• [The problem]: Scan the records below for the string "will" and return every line where it appears.

== Segment start ==

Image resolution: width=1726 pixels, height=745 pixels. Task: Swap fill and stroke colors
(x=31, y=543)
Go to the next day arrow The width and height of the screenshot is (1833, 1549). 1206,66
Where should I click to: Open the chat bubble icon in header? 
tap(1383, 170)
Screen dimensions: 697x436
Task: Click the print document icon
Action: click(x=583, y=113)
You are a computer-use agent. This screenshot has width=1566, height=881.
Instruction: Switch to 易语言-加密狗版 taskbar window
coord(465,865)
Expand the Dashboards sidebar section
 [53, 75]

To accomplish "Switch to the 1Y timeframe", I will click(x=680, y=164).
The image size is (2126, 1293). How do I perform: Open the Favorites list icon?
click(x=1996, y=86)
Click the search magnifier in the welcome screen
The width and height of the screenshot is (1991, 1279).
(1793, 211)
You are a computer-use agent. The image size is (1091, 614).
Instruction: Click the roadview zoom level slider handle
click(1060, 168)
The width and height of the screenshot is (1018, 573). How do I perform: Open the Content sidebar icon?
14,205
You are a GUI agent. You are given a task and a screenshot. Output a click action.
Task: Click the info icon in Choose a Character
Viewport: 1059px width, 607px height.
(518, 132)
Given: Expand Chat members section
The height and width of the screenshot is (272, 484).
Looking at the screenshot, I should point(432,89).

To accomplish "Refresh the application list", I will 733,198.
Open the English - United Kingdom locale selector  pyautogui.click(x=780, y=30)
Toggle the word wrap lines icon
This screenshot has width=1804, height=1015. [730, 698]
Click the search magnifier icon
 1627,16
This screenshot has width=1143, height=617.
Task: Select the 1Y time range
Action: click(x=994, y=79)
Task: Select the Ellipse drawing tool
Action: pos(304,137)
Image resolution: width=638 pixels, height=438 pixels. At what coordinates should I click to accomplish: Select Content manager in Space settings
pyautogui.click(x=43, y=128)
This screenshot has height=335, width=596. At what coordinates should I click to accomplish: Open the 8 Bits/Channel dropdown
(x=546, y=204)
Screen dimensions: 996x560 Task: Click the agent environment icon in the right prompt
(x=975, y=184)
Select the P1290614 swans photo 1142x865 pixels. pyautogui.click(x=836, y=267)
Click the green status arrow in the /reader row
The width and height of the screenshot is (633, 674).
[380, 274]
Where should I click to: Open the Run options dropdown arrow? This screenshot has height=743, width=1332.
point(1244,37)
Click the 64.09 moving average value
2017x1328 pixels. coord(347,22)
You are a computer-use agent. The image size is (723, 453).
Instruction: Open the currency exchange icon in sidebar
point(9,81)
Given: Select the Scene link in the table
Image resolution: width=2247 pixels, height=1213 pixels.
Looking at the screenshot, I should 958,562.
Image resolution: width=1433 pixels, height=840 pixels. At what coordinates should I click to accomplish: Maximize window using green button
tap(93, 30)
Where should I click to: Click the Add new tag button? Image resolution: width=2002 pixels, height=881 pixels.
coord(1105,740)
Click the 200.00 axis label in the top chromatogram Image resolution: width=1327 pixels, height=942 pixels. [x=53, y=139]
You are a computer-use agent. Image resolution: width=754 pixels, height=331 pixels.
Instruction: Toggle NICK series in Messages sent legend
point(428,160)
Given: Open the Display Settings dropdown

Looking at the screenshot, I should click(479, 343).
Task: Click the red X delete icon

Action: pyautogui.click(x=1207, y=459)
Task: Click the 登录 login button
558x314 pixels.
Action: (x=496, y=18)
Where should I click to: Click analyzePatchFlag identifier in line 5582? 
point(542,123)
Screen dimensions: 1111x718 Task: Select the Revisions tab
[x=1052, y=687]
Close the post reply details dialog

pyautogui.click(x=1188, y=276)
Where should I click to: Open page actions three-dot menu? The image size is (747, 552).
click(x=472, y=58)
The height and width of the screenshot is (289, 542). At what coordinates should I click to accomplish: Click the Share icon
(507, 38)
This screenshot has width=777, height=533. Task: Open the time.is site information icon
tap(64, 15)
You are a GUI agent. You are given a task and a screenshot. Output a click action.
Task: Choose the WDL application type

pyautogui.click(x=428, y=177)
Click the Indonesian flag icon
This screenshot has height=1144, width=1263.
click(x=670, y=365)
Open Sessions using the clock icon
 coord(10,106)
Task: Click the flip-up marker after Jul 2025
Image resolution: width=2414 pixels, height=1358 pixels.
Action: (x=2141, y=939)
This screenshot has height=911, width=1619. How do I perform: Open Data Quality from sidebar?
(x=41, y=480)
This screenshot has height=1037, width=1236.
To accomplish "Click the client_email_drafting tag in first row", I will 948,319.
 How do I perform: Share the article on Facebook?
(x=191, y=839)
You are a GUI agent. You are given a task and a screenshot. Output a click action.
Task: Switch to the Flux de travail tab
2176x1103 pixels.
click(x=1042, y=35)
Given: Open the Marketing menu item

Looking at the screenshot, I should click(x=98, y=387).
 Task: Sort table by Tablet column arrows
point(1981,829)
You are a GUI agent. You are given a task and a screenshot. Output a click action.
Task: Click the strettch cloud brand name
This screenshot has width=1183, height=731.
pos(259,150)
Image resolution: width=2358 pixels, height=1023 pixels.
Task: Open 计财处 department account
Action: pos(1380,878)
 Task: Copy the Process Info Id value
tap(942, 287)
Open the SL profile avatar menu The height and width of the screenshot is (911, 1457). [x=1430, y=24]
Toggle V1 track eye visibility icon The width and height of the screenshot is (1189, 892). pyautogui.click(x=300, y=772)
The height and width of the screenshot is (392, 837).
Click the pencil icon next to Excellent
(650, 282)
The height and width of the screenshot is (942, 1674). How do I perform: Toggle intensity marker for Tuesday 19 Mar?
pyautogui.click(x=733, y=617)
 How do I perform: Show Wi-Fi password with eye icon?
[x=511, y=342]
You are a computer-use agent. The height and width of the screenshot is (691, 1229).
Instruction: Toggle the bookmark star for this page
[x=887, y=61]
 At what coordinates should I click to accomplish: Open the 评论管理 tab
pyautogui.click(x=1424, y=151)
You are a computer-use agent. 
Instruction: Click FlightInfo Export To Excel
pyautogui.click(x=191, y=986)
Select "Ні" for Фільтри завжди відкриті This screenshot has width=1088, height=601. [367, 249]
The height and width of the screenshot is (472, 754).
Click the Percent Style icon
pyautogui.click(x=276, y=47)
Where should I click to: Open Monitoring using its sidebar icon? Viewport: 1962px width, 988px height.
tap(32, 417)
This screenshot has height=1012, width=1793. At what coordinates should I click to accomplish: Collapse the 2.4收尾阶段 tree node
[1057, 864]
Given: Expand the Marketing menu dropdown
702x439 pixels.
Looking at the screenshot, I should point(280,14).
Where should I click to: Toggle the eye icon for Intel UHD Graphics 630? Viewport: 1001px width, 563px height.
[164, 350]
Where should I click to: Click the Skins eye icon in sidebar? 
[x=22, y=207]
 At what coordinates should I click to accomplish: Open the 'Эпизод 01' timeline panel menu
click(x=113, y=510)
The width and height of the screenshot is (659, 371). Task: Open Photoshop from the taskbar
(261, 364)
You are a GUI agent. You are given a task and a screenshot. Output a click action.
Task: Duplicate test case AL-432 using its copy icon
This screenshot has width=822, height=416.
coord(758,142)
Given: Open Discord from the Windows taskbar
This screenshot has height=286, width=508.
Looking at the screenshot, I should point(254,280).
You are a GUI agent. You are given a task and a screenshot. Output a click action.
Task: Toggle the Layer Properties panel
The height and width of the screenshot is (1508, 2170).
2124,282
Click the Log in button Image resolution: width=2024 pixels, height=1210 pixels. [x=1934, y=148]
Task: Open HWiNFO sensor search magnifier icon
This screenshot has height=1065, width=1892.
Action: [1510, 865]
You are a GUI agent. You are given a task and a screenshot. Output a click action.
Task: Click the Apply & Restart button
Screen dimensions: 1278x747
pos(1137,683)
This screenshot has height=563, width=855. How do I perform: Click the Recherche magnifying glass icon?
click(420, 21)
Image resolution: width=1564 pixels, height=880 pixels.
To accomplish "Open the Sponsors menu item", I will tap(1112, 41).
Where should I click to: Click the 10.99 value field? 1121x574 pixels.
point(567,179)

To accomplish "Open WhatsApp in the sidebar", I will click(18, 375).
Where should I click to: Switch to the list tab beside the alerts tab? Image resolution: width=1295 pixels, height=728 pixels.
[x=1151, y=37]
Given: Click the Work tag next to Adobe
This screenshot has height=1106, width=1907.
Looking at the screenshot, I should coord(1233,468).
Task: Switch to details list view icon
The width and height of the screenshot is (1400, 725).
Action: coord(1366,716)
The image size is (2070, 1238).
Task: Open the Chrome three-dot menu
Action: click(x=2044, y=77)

== Segment end ==

• [Reply to the task]:
To accomplish "Switch to the 1Y timeframe", I will click(x=680, y=164).
To accomplish "Refresh the application list", I will 733,198.
To accomplish "Click the client_email_drafting tag in first row", I will 948,319.
To accomplish "Open the Sponsors menu item", I will tap(1112, 41).
To accomplish "Open WhatsApp in the sidebar", I will click(18, 375).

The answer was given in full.